Advanced Science (Aug 2021)
Design and Synthesis of Quick Setting Nonswelling Hydrogels via Brush Polymers
Abstract
Abstract Brush polymers have emerged as components of novel materials that show huge potential in multiple disciplines and applications, including self‐assembling photonic crystals, drug delivery vectors, biomimetic lubricants, and ultrasoft elastomers. However, an understanding of how this unique topology can affect the properties of highly solvated materials like hydrogels remain under investigated. Here, it is investigated how the high functionality and large overall size of brush polymers enhances the gelation kinetics of low polymer weight percent gels, enabling 100‐fold faster gelation rates and 15‐fold higher stiffness values than gels crosslinked by traditional star polymers of the same composition and polymer chain length.

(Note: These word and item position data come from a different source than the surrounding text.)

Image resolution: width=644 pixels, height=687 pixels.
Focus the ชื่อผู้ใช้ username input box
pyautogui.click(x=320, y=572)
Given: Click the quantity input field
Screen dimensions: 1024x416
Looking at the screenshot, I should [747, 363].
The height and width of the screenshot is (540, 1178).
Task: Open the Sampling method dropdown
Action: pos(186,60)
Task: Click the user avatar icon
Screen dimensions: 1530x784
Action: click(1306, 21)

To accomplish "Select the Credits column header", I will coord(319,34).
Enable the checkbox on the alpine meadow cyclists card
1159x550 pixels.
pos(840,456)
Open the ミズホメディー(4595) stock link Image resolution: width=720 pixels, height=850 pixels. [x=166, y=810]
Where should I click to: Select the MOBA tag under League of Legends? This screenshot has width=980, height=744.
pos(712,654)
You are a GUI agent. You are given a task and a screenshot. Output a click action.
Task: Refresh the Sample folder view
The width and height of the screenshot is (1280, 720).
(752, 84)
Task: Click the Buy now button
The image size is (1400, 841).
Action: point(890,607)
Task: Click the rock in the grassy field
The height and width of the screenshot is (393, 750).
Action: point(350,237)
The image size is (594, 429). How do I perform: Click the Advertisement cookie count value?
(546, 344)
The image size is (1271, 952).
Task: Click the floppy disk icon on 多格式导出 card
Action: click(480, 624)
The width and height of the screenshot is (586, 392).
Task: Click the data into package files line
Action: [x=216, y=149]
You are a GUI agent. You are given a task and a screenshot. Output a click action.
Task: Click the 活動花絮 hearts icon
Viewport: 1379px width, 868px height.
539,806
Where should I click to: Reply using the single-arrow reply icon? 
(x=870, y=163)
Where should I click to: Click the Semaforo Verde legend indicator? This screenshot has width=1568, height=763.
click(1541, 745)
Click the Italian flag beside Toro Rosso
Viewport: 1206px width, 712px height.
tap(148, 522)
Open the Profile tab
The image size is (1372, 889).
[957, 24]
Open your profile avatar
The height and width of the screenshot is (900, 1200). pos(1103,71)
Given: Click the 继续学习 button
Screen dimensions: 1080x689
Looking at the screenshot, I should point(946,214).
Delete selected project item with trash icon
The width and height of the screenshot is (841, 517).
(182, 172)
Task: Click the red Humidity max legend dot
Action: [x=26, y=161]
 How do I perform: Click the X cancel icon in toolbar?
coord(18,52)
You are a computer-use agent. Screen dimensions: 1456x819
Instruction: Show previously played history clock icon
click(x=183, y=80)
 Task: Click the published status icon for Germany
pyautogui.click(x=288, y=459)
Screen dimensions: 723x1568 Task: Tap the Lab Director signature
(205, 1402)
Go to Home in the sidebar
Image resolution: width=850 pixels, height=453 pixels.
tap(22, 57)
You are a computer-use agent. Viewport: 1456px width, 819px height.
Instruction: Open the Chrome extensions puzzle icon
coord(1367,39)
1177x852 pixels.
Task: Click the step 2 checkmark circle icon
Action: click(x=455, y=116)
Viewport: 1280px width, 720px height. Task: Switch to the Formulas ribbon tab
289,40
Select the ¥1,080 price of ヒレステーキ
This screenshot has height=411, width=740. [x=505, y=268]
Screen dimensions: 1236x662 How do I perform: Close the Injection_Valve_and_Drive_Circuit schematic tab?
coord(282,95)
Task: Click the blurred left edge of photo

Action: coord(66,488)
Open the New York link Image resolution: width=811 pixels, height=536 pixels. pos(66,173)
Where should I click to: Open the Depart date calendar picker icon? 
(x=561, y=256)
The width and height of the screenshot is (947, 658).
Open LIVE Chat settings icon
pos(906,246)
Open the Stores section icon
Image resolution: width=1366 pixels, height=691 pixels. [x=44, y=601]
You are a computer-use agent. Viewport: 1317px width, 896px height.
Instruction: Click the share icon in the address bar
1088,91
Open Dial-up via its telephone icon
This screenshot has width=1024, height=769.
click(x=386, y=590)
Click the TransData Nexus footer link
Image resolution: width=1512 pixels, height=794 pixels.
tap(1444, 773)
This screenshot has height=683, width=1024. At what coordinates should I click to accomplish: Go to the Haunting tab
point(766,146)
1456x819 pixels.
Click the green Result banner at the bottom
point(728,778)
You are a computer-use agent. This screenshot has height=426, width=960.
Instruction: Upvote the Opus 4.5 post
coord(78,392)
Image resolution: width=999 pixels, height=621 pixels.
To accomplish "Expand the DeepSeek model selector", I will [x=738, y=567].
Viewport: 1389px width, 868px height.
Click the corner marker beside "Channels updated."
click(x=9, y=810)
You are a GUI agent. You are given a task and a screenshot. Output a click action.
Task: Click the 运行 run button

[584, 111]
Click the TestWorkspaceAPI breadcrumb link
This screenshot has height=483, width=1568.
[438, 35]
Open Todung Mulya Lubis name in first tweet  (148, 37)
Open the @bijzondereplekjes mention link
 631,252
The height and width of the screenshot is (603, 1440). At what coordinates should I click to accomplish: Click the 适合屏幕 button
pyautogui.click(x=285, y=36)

This work demonstrates that brush polymer topology provides a useful means to control gelation kinetics without the need to manipulate polymer composition or crosslinking chemistry. The unique architecture of brush polymers also results in restrained or even nonswelling behavior at different temperatures, regardless of the polymer concentration. Brush polymers therefore are an interesting tool for examining how high‐functionality polymer building blocks can affect structure–property relationships and chemical kinetics in hydrogel materials, and also provide a useful rapidly‐setting hydrogel platform with tunable properties and great potential for multiple material applications.